=== Source document ===

This was our first year in Google Summer of Code and we were very fortunate to receive nine student slots. We filled them with some great students and are pleased to report that out of the nine projects, eight were successful. Along with their end of project reports, students have also been invited to write papers along with their mentors for review in an academic workshop on free and open-source rule-based machine translation that we are organising with the mentors' money -- seven of the nine members of the programme committee were GSoC mentors or administrators with Apertium, and the three of the organisers were mentors (and one student).
A translator for Norwegian Bokmål (nb) and Norwegian Nynorsk (nn)[edit]
This project was accepted as part of our "adopt a language pair" idea from our ideas page. Some work had already been done on the translator but it was a long way from finished. Kevin Unhammer from the University of Bergen was mentored by Trond Trosterud from the University of Tromsø. The final result, after an epic effort, is a working translator (indeed the first free software translator for nb-nn) that makes a mistake in only 11 words out of every 100 translated, making using the system for post-edition feasible.
One of the key aspects of Kevin's work was the re-use and adaptation of existing open source resources. Much of the bilingual dictionary was statistically inferred from the existing translations in KDE, using ReTraTos and GIZA++ (created by Franz Och, now a research scientist at Google Translate). In addition to this, Kevin used the Oslo-Bergen Constraint Grammer, contributing fixes not only to that, but to the VISL CG3 software itself. After the GSoC deadline, Kevin has continued his work, including incorporating some changes from feedback from the Nynorsk Wikipedia.
A translator for Swedish (sv) to Danish (da)[edit]
Another language pair adoption, Michael Kristensen, who had previously done some work on this translator, was mentored by Jacob Nordfalk, the author of our English to Esperanto translator. As there are very few free linguistic resources for Swedish and Danish the work was pretty much started from scratch, although we took great advantage of the Swedish Wiktionary. The translator is only unidirectional from Swedish to Danish and it has an error rate of around 20%.

=== Entries supplied ===

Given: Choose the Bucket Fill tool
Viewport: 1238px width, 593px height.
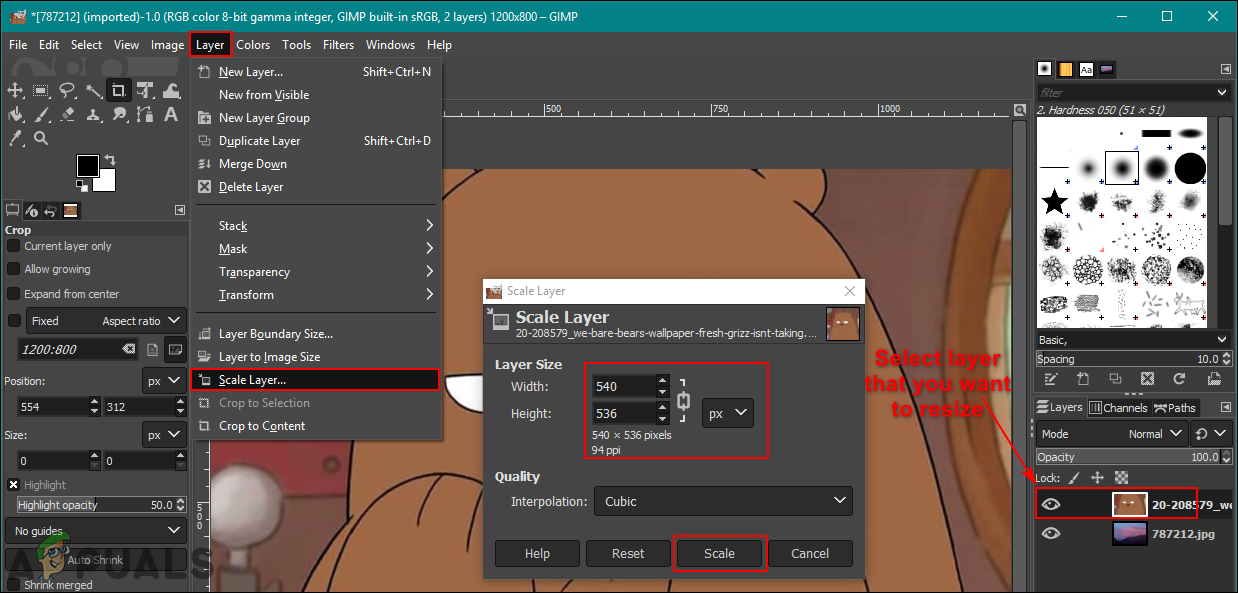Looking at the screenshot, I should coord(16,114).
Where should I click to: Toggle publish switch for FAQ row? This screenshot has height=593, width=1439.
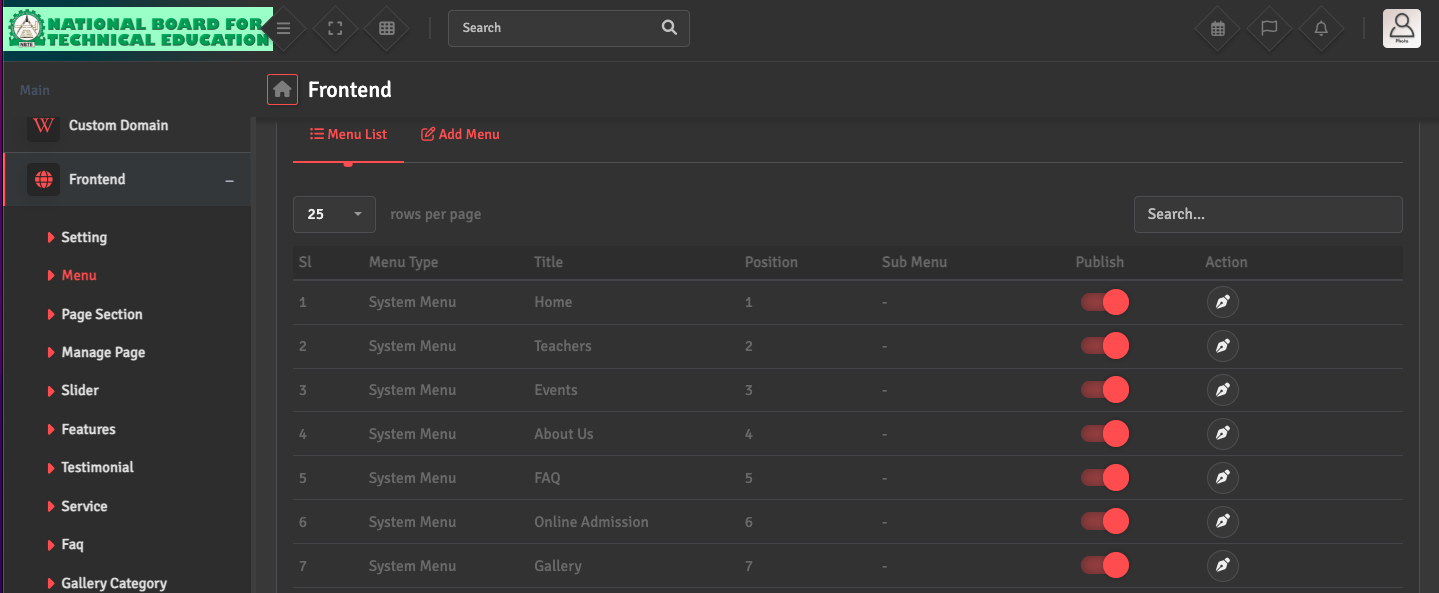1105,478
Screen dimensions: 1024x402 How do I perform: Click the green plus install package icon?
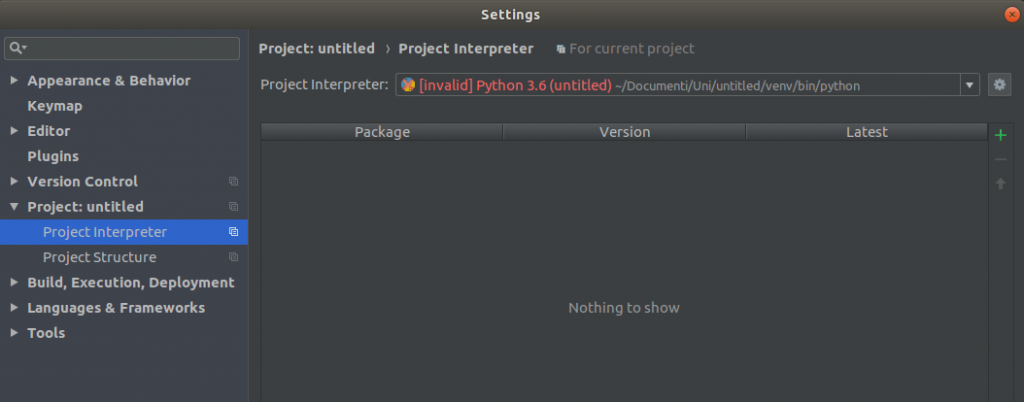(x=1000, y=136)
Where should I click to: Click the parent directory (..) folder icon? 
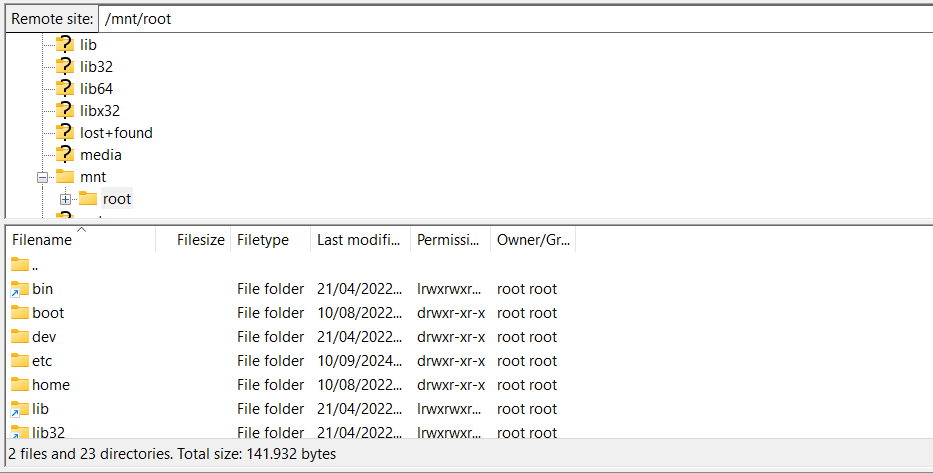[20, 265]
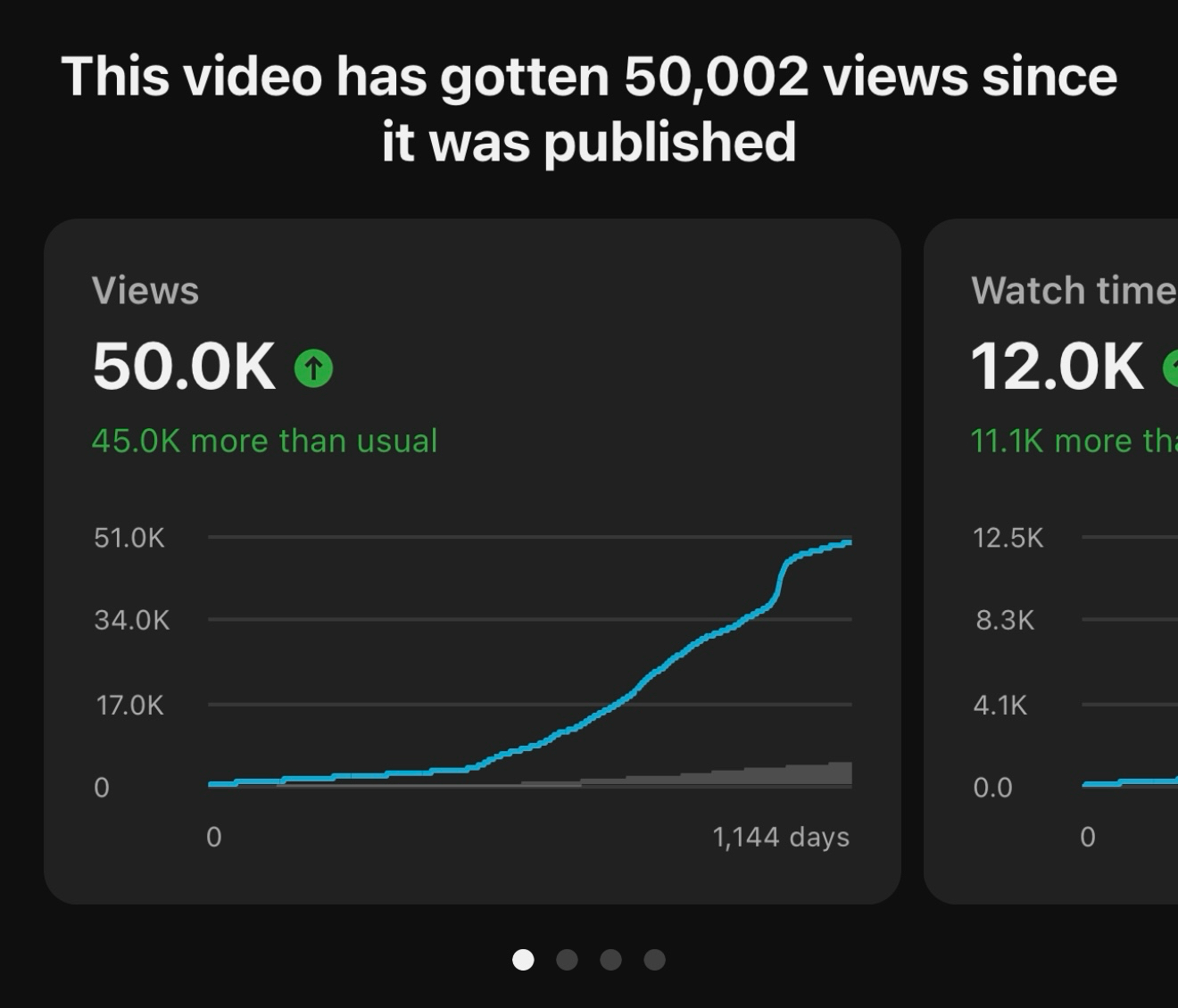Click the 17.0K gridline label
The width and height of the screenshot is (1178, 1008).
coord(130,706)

===

» Required tasks:
A) In the Google Summer of Code report, who mentored Michael Kristensen on the Swedish to Danish translator?
B) Set down word for word the stretch of the Google Summer of Code report from "This was our" through "(and one student).".

» Task-by-task outputs:
A) Jacob Nordfalk.

B)
This was our first year in Google Summer of Code and we were very fortunate to receive nine student slots. We filled them with some great students and are pleased to report that out of the nine projects, eight were successful. Along with their end of project reports, students have also been invited to write papers along with their mentors for review in an academic workshop on free and open-source rule-based machine translation that we are organising with the mentors' money -- seven of the nine members of the programme committee were GSoC mentors or administrators with Apertium, and the three of the organisers were mentors (and one student).